▶ [Fonte]

Essa frase traz a semântica da soberba. É própria de quem se julga melhor que o outro. E, sendo melhor, teria a "obrigação de vencer" o adversário. Quem fala ou escreve isso parece ignorar que o jogo de futebol comporta três tipos de resultado (a vitória, a derrota e o empate). E que, dentro de campo, são onze contra onze.

Se ao menos o saudoso e sábio Mané Garrincha ainda estivesse por aqui, para manter um pouco de luz nessas trevas, talvez ele relembrasse a todos nós: "Já combinaram com os russos?"

Em fevereiro de 2013, o doutor Eduardo Gonçalves de Andrade, o craque Tostão, escreveu na revista Piauí um texto iluminado, com o título "Obrigação e retrocesso". Referia-se ele a uma declaração de Felipão e Parreira, antes da Copa de 2014: "Ganhar a Copa no Brasil é uma obrigação", disseram os dois comandantes. Segundo Tostão, "dizer que 'vencer é uma obrigação' pode ser entendido como uma declaração otimista e corajosa, mas também como algo ufanista e autossuficiente, muito próximo da soberba".

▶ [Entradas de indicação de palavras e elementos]
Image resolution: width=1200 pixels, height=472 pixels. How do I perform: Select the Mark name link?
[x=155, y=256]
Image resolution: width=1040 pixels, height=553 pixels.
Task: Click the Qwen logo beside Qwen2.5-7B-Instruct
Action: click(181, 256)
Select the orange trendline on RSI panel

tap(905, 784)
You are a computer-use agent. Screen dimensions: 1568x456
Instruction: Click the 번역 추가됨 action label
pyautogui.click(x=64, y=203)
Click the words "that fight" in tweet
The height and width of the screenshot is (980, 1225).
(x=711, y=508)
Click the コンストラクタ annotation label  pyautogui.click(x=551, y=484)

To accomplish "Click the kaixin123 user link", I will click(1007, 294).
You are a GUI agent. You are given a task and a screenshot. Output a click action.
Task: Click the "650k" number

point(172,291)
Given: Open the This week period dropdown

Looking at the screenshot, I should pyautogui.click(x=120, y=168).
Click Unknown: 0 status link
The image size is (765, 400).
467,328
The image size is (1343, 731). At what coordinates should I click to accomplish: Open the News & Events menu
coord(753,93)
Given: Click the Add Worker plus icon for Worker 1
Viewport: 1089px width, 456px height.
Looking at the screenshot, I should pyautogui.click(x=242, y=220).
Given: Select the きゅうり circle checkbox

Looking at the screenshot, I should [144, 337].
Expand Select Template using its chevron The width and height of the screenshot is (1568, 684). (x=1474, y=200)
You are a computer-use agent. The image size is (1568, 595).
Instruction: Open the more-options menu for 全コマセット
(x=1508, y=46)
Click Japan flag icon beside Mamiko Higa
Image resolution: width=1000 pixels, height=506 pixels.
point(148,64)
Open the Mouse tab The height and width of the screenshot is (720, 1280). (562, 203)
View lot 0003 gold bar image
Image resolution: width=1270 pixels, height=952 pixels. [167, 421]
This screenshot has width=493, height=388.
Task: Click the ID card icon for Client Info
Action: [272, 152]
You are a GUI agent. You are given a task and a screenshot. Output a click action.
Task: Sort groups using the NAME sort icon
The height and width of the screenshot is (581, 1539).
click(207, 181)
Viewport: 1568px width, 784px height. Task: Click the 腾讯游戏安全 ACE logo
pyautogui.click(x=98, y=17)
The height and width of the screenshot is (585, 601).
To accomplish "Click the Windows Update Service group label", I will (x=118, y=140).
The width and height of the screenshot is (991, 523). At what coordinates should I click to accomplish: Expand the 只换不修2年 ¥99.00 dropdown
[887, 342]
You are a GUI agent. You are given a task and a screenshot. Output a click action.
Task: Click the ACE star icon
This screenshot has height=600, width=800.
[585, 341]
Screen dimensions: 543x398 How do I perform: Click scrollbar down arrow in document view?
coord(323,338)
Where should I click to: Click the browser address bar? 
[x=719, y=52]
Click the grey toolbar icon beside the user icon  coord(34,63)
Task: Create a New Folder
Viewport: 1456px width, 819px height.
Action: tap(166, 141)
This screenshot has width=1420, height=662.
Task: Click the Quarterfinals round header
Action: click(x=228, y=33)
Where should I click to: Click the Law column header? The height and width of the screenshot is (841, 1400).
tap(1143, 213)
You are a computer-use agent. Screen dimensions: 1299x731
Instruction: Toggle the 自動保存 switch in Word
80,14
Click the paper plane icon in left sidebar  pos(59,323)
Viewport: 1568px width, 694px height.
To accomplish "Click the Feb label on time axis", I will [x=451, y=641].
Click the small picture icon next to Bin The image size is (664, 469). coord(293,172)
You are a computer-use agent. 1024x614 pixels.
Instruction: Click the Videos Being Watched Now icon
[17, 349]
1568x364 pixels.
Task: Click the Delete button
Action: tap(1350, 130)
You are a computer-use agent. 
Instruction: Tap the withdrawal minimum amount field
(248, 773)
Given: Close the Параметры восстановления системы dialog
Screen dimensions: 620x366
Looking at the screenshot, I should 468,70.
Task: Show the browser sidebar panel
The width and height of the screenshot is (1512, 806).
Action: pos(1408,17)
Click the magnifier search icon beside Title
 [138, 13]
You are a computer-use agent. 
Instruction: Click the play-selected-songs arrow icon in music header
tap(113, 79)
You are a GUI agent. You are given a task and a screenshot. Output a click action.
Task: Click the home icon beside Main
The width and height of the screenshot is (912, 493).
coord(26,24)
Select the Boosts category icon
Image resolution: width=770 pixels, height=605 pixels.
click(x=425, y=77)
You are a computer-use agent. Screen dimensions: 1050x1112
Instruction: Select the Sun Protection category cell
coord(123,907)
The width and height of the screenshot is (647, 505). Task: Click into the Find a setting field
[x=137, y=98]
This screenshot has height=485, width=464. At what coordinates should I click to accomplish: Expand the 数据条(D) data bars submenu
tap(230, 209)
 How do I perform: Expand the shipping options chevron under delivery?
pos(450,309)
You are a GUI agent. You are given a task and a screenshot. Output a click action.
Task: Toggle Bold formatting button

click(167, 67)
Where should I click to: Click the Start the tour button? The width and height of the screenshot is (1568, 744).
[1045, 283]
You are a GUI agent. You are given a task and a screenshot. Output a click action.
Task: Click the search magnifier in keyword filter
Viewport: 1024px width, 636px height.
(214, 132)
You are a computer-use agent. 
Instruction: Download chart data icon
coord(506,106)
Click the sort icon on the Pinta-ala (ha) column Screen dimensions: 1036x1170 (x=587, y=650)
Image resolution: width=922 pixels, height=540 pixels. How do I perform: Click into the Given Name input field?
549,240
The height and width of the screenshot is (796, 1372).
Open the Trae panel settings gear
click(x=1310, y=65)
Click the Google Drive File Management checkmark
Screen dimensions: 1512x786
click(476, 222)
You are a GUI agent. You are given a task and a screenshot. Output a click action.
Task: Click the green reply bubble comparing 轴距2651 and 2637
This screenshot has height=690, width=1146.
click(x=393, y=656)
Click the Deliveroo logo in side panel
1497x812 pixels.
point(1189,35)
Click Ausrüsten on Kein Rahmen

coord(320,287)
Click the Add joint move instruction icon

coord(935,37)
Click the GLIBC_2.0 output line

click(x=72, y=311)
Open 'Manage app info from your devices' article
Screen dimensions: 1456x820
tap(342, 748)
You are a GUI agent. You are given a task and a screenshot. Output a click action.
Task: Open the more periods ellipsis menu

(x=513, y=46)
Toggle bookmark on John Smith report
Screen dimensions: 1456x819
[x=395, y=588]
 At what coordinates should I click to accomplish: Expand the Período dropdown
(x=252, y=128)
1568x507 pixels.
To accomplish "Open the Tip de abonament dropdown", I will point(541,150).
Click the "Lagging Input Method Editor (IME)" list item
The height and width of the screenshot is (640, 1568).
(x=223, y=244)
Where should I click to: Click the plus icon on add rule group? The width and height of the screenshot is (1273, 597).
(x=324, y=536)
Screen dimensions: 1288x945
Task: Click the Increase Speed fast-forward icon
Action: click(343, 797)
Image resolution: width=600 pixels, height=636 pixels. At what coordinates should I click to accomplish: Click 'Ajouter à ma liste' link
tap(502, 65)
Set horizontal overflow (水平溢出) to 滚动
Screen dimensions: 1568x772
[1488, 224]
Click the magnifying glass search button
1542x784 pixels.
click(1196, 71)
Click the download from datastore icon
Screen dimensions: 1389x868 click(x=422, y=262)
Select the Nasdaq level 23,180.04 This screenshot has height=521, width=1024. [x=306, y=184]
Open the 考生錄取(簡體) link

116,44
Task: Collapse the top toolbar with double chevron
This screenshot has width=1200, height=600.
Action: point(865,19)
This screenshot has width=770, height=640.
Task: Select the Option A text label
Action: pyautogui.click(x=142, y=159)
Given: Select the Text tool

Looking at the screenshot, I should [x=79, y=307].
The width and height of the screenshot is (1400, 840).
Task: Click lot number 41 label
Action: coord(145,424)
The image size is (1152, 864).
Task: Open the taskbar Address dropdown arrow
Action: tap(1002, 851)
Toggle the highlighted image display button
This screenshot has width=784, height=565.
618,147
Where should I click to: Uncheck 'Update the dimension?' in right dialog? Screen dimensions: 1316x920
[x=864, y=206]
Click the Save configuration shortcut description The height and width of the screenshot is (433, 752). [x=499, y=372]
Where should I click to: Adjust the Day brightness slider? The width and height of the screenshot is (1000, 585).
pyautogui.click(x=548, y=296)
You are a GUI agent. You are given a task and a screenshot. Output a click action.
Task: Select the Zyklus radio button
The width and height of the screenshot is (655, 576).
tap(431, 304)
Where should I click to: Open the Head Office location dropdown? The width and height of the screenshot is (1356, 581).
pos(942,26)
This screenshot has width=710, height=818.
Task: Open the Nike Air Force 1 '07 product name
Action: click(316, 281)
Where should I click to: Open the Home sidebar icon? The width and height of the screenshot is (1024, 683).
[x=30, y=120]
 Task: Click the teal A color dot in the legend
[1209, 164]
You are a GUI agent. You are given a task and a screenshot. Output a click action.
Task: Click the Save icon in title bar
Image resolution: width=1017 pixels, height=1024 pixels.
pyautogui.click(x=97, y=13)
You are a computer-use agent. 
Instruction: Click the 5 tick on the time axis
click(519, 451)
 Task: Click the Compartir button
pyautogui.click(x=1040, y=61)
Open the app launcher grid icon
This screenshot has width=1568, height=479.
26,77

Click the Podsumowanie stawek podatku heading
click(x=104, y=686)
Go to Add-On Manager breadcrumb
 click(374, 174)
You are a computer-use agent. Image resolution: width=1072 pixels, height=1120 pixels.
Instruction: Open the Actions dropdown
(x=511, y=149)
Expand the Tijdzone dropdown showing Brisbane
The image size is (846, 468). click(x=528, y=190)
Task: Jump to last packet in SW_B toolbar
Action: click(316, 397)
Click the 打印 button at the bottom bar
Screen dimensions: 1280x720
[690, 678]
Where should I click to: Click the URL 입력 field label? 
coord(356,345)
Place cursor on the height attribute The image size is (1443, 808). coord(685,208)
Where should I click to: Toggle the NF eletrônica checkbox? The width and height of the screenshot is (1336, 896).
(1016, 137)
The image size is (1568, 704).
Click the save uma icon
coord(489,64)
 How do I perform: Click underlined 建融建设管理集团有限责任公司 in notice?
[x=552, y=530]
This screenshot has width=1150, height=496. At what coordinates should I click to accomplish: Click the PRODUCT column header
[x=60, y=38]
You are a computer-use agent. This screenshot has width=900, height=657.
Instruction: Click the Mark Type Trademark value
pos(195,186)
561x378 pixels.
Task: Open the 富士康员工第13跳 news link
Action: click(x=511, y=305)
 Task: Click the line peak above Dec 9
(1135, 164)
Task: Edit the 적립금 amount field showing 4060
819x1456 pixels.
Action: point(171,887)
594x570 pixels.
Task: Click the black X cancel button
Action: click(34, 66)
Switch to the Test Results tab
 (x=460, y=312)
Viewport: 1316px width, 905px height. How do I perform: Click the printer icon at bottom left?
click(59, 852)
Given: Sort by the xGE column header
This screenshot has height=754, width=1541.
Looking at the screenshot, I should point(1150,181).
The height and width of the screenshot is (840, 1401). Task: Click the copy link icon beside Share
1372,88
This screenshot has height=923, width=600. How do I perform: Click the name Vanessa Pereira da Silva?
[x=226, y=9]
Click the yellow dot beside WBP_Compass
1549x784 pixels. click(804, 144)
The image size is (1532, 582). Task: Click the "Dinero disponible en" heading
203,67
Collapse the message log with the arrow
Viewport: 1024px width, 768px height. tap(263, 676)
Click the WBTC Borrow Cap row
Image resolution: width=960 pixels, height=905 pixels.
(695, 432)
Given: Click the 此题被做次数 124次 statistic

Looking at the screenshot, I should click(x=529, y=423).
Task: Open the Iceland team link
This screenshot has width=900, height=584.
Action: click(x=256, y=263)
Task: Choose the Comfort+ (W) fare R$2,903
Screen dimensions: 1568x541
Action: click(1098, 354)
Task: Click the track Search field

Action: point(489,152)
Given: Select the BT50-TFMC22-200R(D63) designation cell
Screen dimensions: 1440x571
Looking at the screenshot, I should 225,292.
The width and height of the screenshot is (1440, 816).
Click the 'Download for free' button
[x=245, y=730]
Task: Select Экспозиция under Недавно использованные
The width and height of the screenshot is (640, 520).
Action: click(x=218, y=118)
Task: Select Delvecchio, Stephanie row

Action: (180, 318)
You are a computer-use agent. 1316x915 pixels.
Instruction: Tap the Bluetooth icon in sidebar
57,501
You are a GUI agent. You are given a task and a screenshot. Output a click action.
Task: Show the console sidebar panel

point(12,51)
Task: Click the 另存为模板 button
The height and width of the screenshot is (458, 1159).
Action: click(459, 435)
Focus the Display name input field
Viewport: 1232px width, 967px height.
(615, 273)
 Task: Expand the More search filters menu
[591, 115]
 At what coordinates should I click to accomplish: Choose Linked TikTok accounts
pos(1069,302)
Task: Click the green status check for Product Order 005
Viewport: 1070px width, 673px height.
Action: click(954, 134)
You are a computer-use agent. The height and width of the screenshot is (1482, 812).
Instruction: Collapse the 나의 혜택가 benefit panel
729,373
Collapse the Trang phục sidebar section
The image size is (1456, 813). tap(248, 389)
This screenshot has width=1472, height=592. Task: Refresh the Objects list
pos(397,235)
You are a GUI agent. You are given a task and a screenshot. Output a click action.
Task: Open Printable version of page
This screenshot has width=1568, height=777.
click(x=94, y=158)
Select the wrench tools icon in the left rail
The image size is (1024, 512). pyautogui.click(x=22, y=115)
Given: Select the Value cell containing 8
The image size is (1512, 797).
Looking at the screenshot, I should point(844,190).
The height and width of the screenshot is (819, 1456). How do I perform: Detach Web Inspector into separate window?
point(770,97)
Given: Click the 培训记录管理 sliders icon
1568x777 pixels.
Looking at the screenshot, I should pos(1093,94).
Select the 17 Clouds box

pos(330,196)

▶ [Instrução dada A] Reproduza, sem alterações, o trecho do texto sobre a obrigação de vencer no futebol desde "Essa frase traz" até "onze contra onze.", inclusive.
▶ [Instrução dada B] Dê continuidade ao texto sobre a obrigação de vencer no futebol a partir do ponto em que ele termina.
Não é preciso consultar os itens.

▶ [Resposta A]
Essa frase traz a semântica da soberba. É própria de quem se julga melhor que o outro. E, sendo melhor, teria a "obrigação de vencer" o adversário. Quem fala ou escreve isso parece ignorar que o jogo de futebol comporta três tipos de resultado (a vitória, a derrota e o empate). E que, dentro de campo, são onze contra onze.

▶ [Resposta B]
O resultado da "obrigação de vencer a copa" nós já sabemos.

Trago aqui esta reflexão a propósito de um texto publicado no jornal Zero Hora do último sábado. O diário gaúcho possui em seus quadros um respeitável comentarista, Luiz Zini Pires, que é referência na crônica esportiva do estado. E é bem provável que o texto de sua coluna tenha repercutido na partida Vitória X Inter, no Barradão. Ao fazer previsões sobre o jogo, ele disse, já no título: "O Vitória não tem muito o que mostrar contra o líder do Brasileirão".


E disse mais: "Vencer no Nordeste é uma obrigação das equipes que desejam permanecer na liderança". Ou seja, acabou cutucando não só o Leão da Barra (Vitória), como o Leão da Ilha (Sport) e a Cobra Coral (Santa Cruz), o trio nordestino que disputa a primeira divisão.

O resultado do jogo nós sabemos: o Vitória – que "não tinha muito o que mostrar", segundo o comentarista - acabou mostrando. Ou seja, "sem obrigação" de vencer, venceu. Já o Inter, com ou sem "obrigação", não mostrou no jogo nada que justificasse o status, até então, de líder - e invicto!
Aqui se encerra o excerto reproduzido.